Security Troubleshooting
Introduction
When working with Grafana Loki, security issues can arise that need prompt troubleshooting. This guide will walk you through common security problems and their solutions. Security troubleshooting is a critical skill for maintaining the integrity and confidentiality of your logging system, especially in production environments where Loki manages sensitive log data.
Common Security Issues and Solutions
Authentication Problems
Authentication issues are among the most frequent security problems when working with Grafana Loki.
Symptom: Unable to access Loki API endpoints
If you're encountering "Unauthorized" or "Forbidden" errors when attempting to query Loki, you might be facing authentication issues.
Troubleshooting Steps:
- Check API Token Validity:
# Test your API token with a simple query
curl -H "Authorization: Bearer YOUR_TOKEN" \
http://your-loki-instance:3100/loki/api/v1/labels
- Verify Token Configuration in Grafana:
Navigate to Configuration → Data Sources → Loki and check if your authentication details are correct.

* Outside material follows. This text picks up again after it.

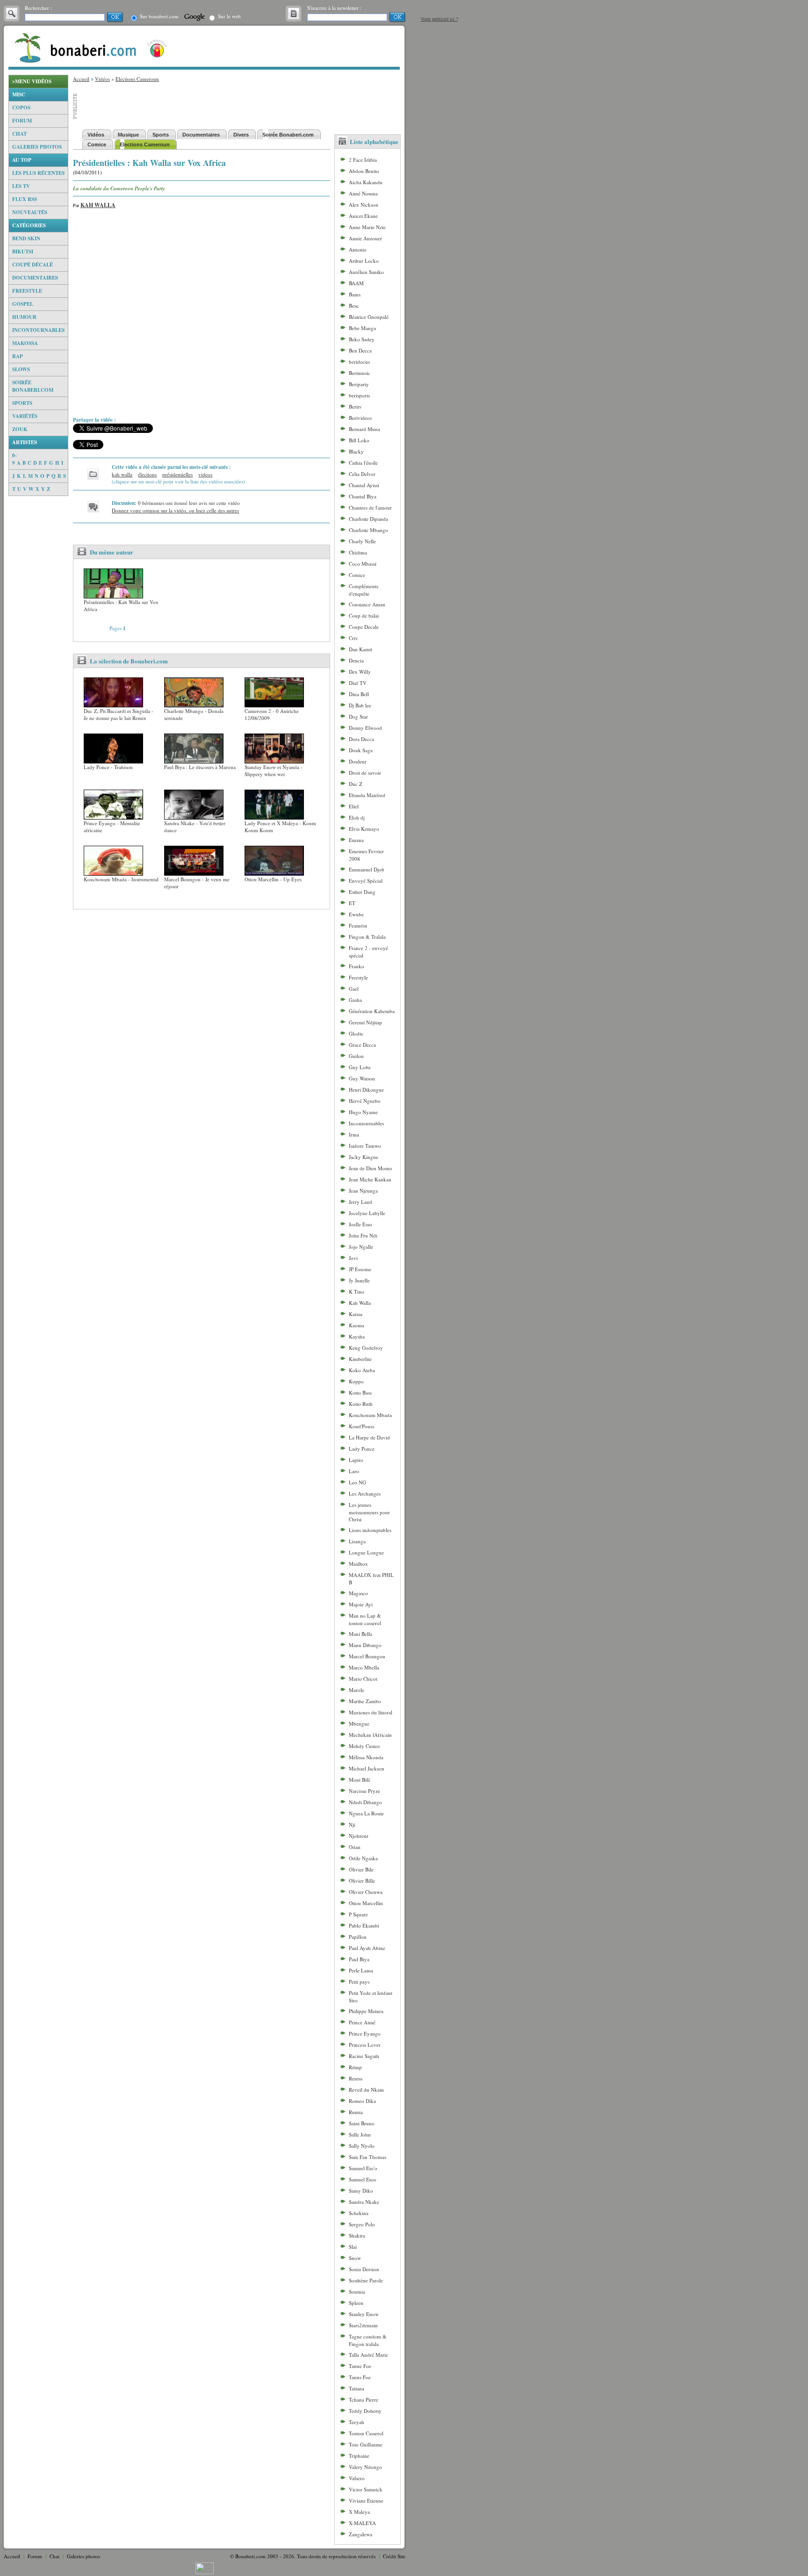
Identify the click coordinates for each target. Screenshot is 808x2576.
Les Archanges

# Example of correct configuration in Grafana
apiVersion: 1
datasources:
- name: Loki
type: loki
access: proxy
url: http://loki:3100
basicAuth: true
basicAuthUser: your_username
secureJsonData:
basicAuthPassword: your_password
- Review Loki's Authentication Logs:
# Query Loki's internal logs for authentication failures
logcli query '{job="loki"} |= "authentication failed"'
Authorization and Access Control Issues
Symptom: Users can see logs they shouldn't have access to
Troubleshooting Steps:
- Review Tenant Configuration:
Loki uses multi-tenancy to isolate logs. Check if your tenant IDs are properly configured.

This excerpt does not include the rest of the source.